Written instruction A:
Format the rows from the line with "applauded (1051, 741)" through the last row, both included, as a JSON list of strings with one string per line and no blank lines.

** start Text excerpt **

Remains of the abandoned Moravian mission at Hebron, Labrador
Today’s visitors to the Labrador coast are often shocked to realize the scale of Labrador: 294,330 sq km, more than twice the area of Newfoundland. And much of that is rugged mountain coastline, where the human spirit is humbled by geography rendered sublime.
The Ocean Endeavour in Eclipse Harbour, Nunatsiavut, Labrador
A mere one percent of Labrador is developed. The region’s largest city has fewer than 10,000 citizens. There are few roads in the south, and none in the north.
Ships and boats are still the best way—often the only way—to visit the extraordinary locations that dot the virtually unpopulated coastline along the Labrador Sea.
Yet the biggest thing about The Big Land is the people. Hardy, thoughtful, hard-working, and welcoming, the people of Nunatsiavut are survivors—there are many hard stories here—whose hardship has not hardened their hearts.

** end Text excerpt **
** start Input records **

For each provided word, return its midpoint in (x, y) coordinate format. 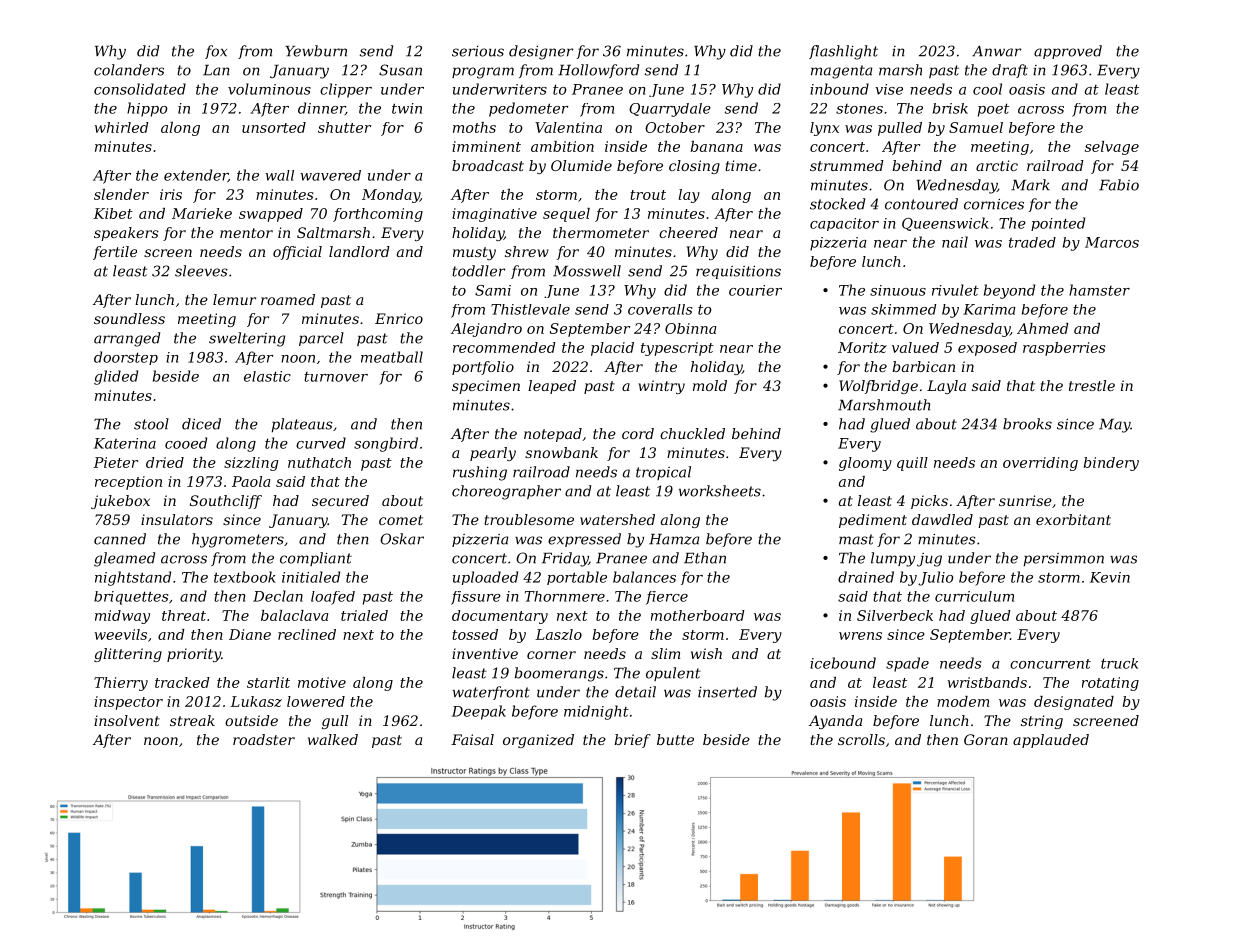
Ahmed (1043, 328)
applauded (1051, 741)
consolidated (140, 89)
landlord (359, 251)
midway (122, 617)
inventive (485, 653)
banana (717, 146)
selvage (1112, 148)
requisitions (738, 272)
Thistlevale (530, 309)
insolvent (127, 720)
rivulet (955, 290)
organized (538, 741)
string (1042, 722)
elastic (267, 376)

** end Input records **

Written instruction B:
Continue the Labrador text from where it stops.

Output A:
[
  "applauded (1051, 741)",
  "consolidated (140, 89)",
  "landlord (359, 251)",
  "midway (122, 617)",
  "inventive (485, 653)",
  "banana (717, 146)",
  "selvage (1112, 148)",
  "requisitions (738, 272)",
  "Thistlevale (530, 309)",
  "insolvent (127, 720)",
  "rivulet (955, 290)",
  "organized (538, 741)",
  "string (1042, 722)",
  "elastic (267, 376)"
]

Output B:
Brass band welcome, Nain, Labrador
From the brass band playing from the wharf in Nain, to the bear guard scanning the landscape of Nachvak Fiord, to the culturalist revisiting her abandoned home at Hebron, to the grandfather welcoming his toddler granddaughter from Toronto, the people of the Labrador coast show themselves at every turn to be the most welcoming of hosts.
Among a myriad of surprises and aha! moments, that’s the Labrador revelation. Perhaps that’s what keeps travellers like Ms. Atwood coming back time and again.
Exploring Torngat Mountains National Park by Zodiac
Royal Canadian Geographical Society and Adventure Canada present , June 29-July 11, 2016.
All photographs by David Newland.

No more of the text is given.